## Work required
Go to the line containing "Privacy Policy (157, 2449)" and return it and each line after it exactly, through the end of the data below, and nothing more.

## Data to examine

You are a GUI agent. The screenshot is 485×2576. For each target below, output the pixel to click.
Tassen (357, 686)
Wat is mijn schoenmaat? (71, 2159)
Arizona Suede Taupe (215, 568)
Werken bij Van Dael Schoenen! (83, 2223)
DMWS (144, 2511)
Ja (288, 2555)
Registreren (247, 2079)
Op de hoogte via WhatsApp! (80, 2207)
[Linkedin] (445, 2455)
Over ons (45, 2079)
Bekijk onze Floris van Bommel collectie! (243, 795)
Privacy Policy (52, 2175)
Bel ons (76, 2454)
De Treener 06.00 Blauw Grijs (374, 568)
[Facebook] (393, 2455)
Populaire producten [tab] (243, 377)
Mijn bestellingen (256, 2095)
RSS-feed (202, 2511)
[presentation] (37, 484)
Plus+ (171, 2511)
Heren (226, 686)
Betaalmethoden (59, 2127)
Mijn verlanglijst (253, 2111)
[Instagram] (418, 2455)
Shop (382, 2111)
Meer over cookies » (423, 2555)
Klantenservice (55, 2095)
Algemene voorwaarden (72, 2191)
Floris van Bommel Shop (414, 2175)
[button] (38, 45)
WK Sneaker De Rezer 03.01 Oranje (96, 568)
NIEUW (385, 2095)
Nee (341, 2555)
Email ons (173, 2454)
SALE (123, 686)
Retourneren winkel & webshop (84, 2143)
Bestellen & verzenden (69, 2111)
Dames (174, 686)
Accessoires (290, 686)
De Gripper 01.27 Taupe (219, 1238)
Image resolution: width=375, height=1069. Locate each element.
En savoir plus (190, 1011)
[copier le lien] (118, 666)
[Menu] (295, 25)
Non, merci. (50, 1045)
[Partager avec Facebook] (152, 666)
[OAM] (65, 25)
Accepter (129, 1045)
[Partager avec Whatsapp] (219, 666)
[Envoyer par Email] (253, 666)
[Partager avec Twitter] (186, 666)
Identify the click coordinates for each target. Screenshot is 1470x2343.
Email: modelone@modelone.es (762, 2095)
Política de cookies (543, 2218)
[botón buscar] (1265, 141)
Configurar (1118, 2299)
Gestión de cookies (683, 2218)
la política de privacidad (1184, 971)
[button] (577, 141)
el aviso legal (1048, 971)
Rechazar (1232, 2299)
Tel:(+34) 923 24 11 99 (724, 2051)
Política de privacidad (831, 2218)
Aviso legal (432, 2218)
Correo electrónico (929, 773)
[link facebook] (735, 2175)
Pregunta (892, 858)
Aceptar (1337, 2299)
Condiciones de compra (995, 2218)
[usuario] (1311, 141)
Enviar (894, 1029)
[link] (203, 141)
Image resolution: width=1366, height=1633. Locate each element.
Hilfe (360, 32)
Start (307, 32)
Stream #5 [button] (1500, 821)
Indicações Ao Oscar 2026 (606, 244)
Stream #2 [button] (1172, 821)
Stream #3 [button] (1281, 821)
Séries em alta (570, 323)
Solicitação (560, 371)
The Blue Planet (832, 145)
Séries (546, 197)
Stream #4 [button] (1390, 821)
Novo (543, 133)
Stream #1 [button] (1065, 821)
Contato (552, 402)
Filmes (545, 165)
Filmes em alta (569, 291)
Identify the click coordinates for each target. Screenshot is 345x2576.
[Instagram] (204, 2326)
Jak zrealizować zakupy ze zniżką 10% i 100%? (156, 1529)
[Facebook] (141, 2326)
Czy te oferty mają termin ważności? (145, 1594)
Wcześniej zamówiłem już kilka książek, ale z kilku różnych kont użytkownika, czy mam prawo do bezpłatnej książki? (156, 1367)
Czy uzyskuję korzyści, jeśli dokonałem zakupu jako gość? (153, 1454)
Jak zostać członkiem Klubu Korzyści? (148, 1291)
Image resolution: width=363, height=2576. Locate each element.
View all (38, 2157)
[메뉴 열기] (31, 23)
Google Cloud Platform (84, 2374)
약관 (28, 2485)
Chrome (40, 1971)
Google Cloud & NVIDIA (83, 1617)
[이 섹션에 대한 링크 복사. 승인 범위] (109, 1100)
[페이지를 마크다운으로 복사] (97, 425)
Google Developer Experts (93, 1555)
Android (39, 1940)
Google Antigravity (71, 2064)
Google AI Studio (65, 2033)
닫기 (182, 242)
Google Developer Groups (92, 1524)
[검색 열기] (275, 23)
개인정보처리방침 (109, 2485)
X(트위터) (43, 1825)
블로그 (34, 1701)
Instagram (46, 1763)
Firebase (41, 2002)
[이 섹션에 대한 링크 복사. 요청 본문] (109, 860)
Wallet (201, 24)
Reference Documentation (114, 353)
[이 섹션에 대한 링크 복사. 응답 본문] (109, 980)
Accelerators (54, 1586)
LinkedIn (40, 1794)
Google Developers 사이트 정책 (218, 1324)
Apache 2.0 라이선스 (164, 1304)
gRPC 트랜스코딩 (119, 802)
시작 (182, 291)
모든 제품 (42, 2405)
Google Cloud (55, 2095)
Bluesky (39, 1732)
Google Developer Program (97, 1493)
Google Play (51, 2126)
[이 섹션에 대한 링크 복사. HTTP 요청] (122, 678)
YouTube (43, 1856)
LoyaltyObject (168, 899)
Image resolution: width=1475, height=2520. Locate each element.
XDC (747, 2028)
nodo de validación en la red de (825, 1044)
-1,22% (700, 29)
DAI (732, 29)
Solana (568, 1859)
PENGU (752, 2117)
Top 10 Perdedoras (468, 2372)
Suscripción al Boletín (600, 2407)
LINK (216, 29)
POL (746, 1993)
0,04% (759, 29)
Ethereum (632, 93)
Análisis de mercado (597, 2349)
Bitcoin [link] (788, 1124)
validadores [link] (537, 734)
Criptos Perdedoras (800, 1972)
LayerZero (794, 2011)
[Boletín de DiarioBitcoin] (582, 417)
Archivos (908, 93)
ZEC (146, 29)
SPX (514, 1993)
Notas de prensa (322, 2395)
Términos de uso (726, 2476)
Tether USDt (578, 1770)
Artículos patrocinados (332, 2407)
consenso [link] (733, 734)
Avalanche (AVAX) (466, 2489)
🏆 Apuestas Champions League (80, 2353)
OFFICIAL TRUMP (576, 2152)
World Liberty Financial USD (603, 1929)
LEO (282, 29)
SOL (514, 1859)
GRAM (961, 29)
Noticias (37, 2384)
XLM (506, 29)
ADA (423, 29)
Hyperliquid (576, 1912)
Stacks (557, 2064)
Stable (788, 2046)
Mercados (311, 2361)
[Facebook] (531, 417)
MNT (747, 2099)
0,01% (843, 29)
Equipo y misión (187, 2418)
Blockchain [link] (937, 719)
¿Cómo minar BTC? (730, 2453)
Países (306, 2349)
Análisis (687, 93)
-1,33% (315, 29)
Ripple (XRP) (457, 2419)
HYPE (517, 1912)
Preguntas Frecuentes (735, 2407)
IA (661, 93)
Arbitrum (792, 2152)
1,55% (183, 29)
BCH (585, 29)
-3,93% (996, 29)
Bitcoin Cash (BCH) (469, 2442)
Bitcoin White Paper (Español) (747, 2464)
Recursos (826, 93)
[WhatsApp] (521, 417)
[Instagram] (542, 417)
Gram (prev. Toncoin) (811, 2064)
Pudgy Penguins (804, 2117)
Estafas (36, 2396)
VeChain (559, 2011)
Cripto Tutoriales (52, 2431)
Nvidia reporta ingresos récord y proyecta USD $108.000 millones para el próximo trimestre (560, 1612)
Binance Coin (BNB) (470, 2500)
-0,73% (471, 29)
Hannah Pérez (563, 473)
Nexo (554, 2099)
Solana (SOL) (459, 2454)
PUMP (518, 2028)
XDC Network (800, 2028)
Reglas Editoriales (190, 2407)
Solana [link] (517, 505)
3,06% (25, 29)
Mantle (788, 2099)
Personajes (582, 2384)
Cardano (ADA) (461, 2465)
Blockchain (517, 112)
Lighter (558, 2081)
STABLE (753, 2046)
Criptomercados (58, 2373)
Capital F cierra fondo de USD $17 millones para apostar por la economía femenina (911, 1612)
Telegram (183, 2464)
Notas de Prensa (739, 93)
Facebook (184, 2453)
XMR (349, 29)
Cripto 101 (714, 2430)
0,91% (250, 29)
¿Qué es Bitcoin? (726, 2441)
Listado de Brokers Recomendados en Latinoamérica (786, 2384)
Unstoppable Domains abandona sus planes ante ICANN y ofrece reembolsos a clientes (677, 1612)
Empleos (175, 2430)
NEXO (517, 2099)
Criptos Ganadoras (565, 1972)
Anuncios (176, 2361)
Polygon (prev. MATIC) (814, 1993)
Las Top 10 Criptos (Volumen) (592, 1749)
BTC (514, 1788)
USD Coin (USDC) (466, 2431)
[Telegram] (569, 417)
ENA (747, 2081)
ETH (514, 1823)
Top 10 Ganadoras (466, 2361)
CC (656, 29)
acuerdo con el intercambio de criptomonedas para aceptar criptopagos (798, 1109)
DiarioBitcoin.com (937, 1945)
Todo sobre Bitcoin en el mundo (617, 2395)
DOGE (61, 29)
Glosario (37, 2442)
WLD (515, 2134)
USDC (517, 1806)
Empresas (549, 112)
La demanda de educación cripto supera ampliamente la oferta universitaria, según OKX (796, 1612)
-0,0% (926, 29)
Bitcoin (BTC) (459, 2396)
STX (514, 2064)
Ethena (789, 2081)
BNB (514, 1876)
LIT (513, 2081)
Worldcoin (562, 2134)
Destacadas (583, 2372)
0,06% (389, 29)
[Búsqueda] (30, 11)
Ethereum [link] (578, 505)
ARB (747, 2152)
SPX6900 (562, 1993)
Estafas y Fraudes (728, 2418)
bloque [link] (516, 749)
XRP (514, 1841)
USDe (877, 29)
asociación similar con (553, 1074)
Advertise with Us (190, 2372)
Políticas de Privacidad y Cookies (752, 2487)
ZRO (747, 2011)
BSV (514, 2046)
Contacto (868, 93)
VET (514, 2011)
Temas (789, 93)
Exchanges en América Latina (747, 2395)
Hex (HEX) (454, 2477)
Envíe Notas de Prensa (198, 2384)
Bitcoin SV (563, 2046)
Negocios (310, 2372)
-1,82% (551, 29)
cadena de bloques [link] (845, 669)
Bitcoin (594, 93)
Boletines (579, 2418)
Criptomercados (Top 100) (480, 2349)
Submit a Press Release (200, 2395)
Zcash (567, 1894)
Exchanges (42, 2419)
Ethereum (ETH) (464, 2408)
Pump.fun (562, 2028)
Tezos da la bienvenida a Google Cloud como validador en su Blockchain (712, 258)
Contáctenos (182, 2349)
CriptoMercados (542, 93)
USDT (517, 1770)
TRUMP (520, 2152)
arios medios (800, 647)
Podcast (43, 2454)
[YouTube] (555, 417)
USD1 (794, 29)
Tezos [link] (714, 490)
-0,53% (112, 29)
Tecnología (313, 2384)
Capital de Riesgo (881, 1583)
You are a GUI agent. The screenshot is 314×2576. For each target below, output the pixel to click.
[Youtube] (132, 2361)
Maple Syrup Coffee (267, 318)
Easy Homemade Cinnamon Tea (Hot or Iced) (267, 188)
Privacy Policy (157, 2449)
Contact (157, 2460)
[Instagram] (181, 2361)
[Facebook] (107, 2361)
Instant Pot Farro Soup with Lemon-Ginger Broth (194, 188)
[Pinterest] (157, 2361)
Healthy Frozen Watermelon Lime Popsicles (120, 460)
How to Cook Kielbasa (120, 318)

## Result for this task
Privacy Policy (157, 2449)
Contact (157, 2460)
[Instagram] (181, 2361)
[Facebook] (107, 2361)
Instant Pot Farro Soup with Lemon-Ginger Broth (194, 188)
[Pinterest] (157, 2361)
Healthy Frozen Watermelon Lime Popsicles (120, 460)
How to Cook Kielbasa (120, 318)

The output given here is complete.